Há duas décadas atrás, lá pelo final da década de
80, Mestre Giz reinava na escola e era a última palavra depois do livro didático.
Tinha um enorme orgulho, aliás, de conhecer o livro didático, seu mestre, de
cabo a rabo. Suas aulas eram impecáveis e se você perdesse uma delas na sexta
série A, poderia assistir a mesma aula na sexta série B, pois Mestre Giz tinha
uma aula tão “redondinha” que até as piadinhas eram perfeitamente encaixadas no
contexto da aula. Absolutamente tudo sem imprevistos e nem improvisos.
Como que por mágica, Mestre Giz deu uma cochilada
numa bela e preguiçosa tarde, logo depois do almoço, e viu-se transportado no
tempo para uma década adiante, lá pelo final dos anos 90, na virada para 2000.

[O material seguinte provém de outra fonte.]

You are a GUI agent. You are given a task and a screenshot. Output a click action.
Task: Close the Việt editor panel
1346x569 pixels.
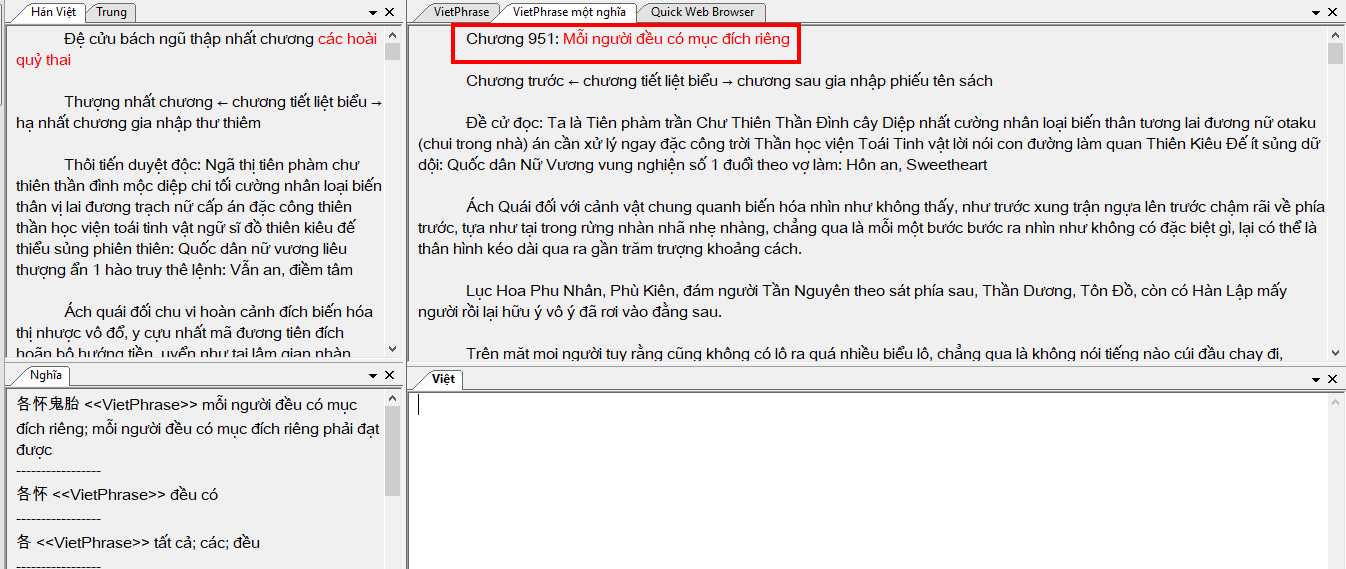(1332, 380)
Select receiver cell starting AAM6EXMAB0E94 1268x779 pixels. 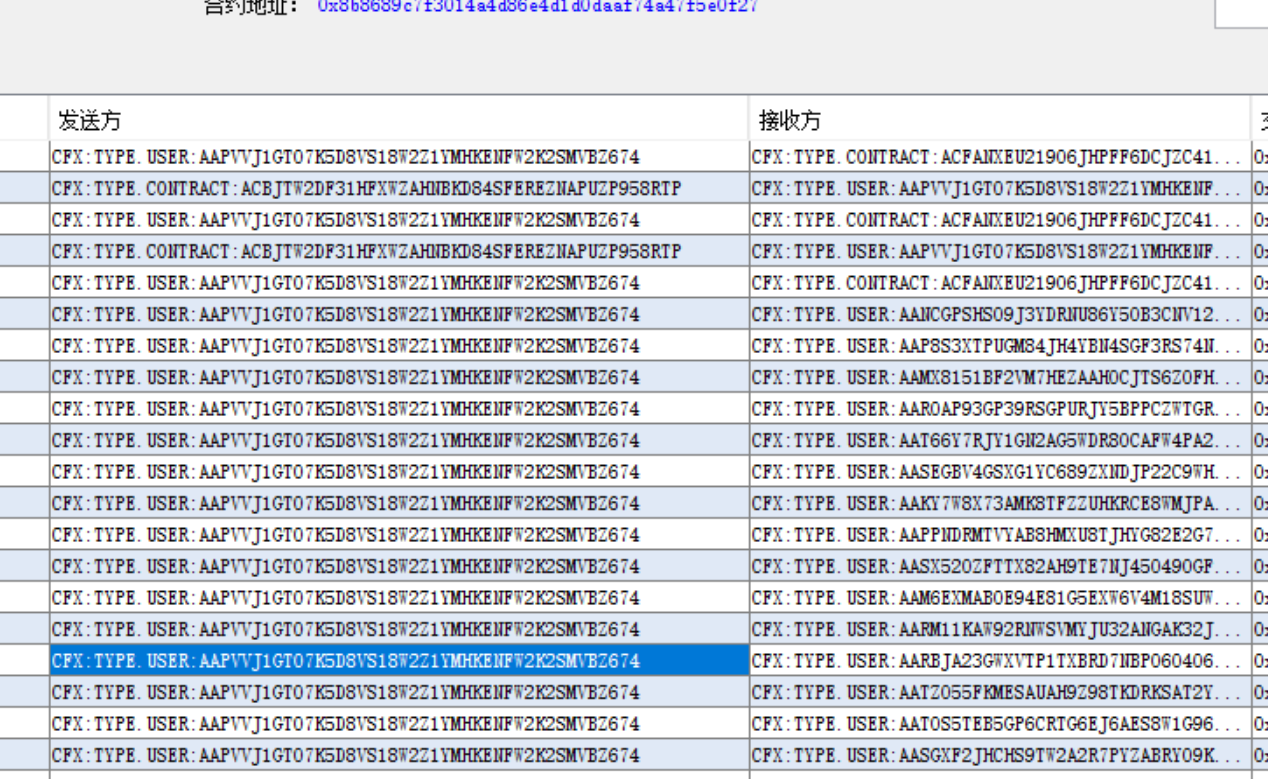pyautogui.click(x=1000, y=598)
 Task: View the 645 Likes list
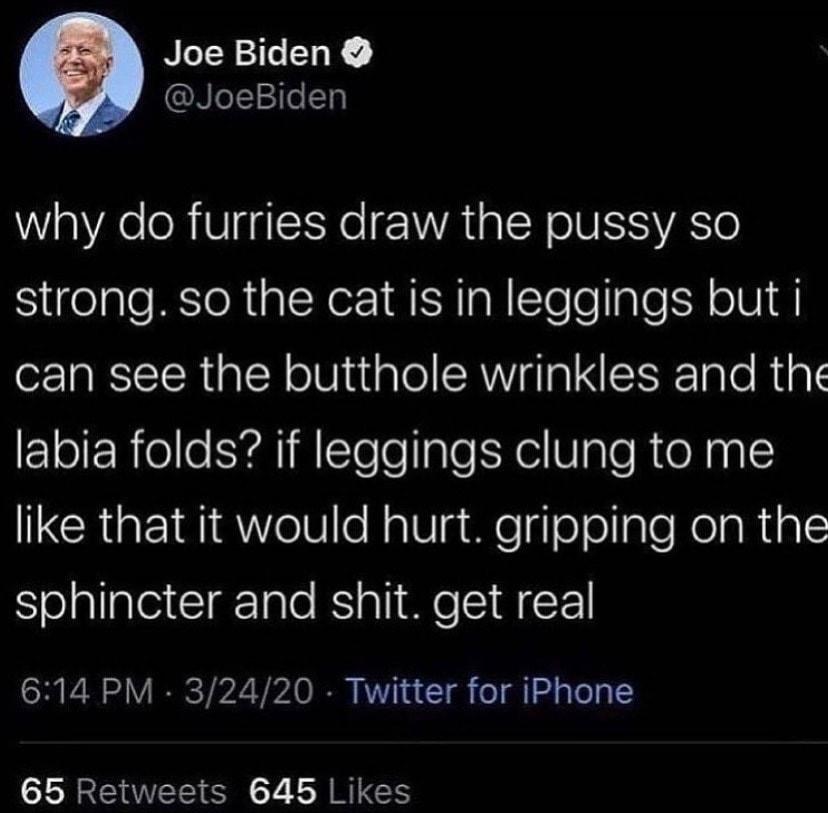point(330,792)
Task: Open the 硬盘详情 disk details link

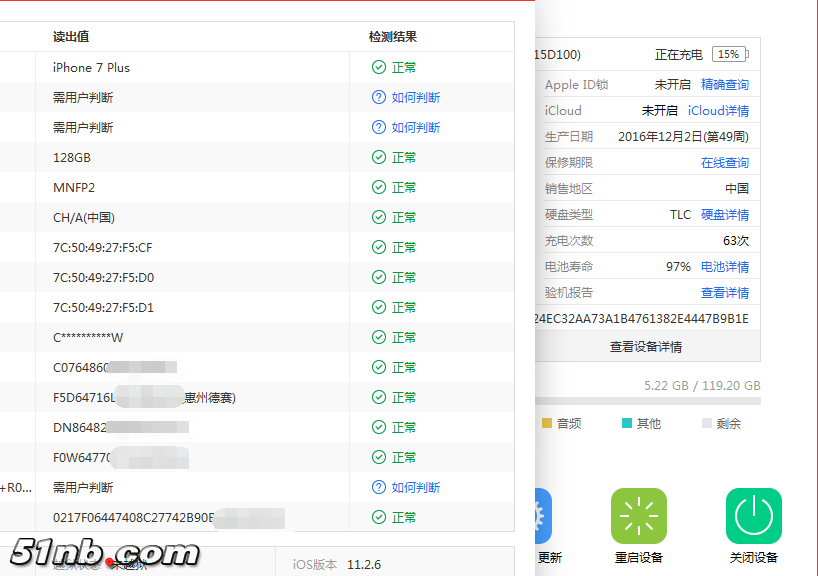Action: tap(724, 215)
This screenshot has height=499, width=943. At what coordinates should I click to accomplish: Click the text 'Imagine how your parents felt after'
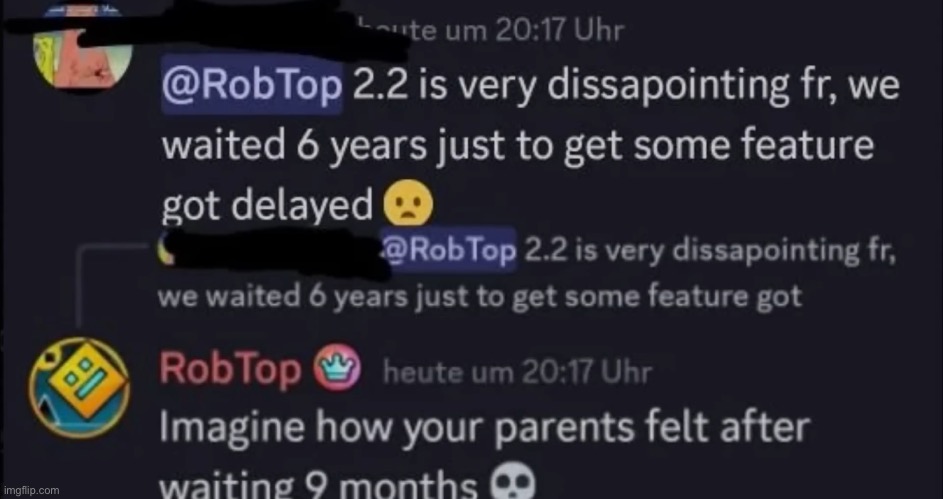tap(485, 428)
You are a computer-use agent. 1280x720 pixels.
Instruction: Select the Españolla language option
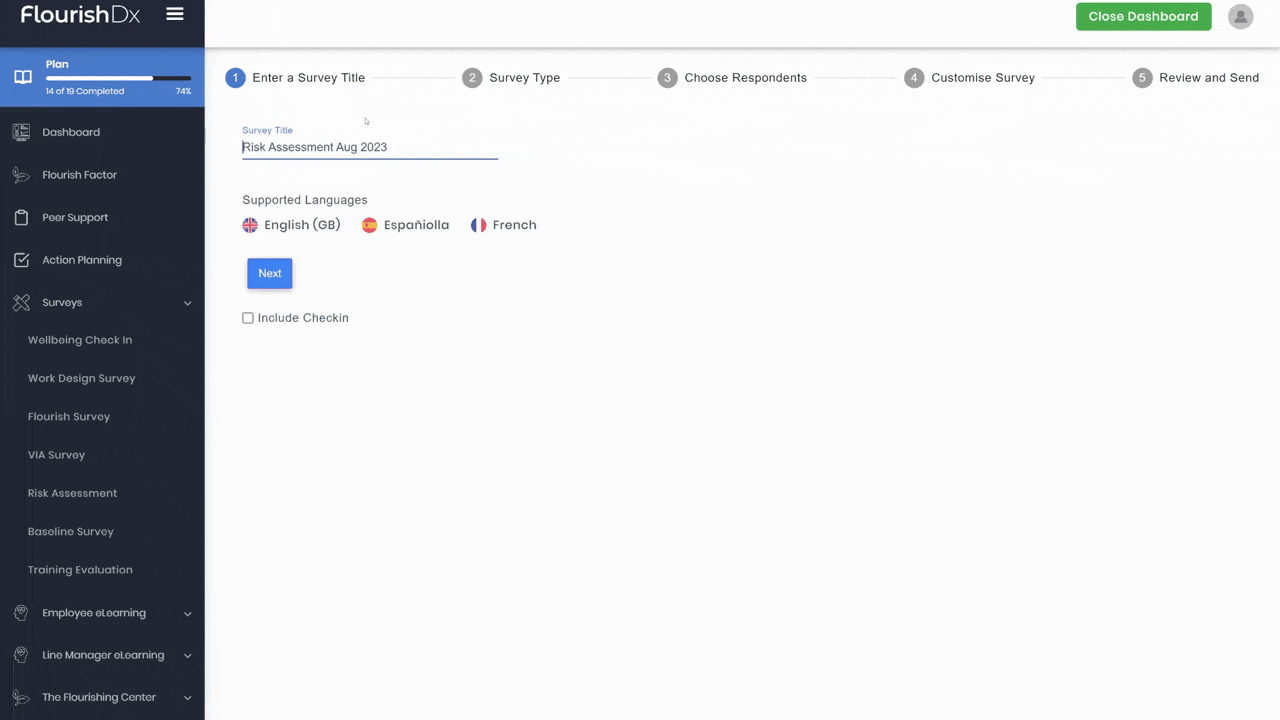point(405,225)
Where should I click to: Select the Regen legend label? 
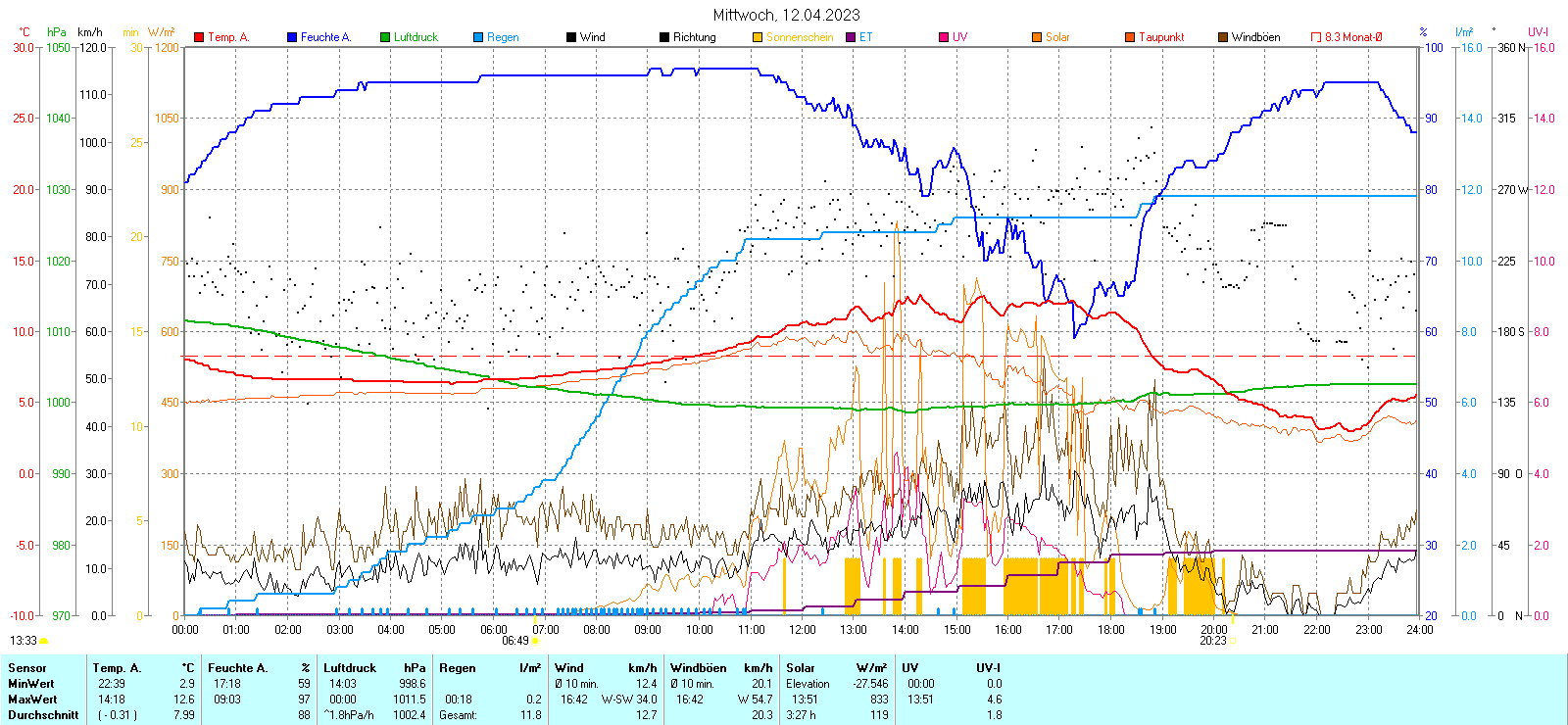coord(503,37)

Acordou babado e meio assustado com o que viu: uma sala cheia de computadores,
com uma Internet meio capenga e dezenas de cadeados por todos os lugares
possíveis. Era a escola tecnológica chegando.
Mestre Giz logo desconfiou daquela parafernália
toda e concordou de imediato com a gestão da escola de que era preciso colocar
muitos cadeados nas portas e impedir os mortais comuns de mexerem naquelas
coisas, evitando assim quebrá-las. Também concordou que seria preciso muito
treinamento, formação e projetos inovadores nos próximos anos para que se
pudessem usar aquelas coisas e, acima de tudo, era preciso saber para que se
usariam aquelas coisas. Se era para ensinar, ele não precisava, pois já sabia
fazer isso.
Dias, semanas, meses e anos se passaram e os
alunos revoltosos continuavam querendo usar aquelas maquininhas. Mas para quê?
Mestre Giz até foi obrigado a fazer um curso sobre como usar um tal de Word e
outro Excel, mas já havia esquecido tudo e, além disso, ele não precisava
realmente daquilo. Alguns colegas, até mais velhos do que ele, já tinham
computadores em sua casa e os usavam, até para “surfar” na Internet, e ele
mesmo já havia comprado um para sua filha, mas na escola as coisas eram
diferentes porque faltava alguma coisa a mais para poder usar os computadores:
faltava um motivo!
Certa vez um professor metido a diferente levou a
classe até a Sala de Informática, mas quebrou a cara porque os computadores
estavam muito velhos e desatualizados e a Internet nem funcionava em alguns
computadores. Além disso, os alunos usavam as Lan Houses do bairro e dispunham
de máquinas muito melhores em suas próprias casas. Mestre Giz não pôde esconder
um certo sorriso de satisfação ao ver comprovada a sua tese de que aquelas
maquininhas eram mesmo inúteis na escola.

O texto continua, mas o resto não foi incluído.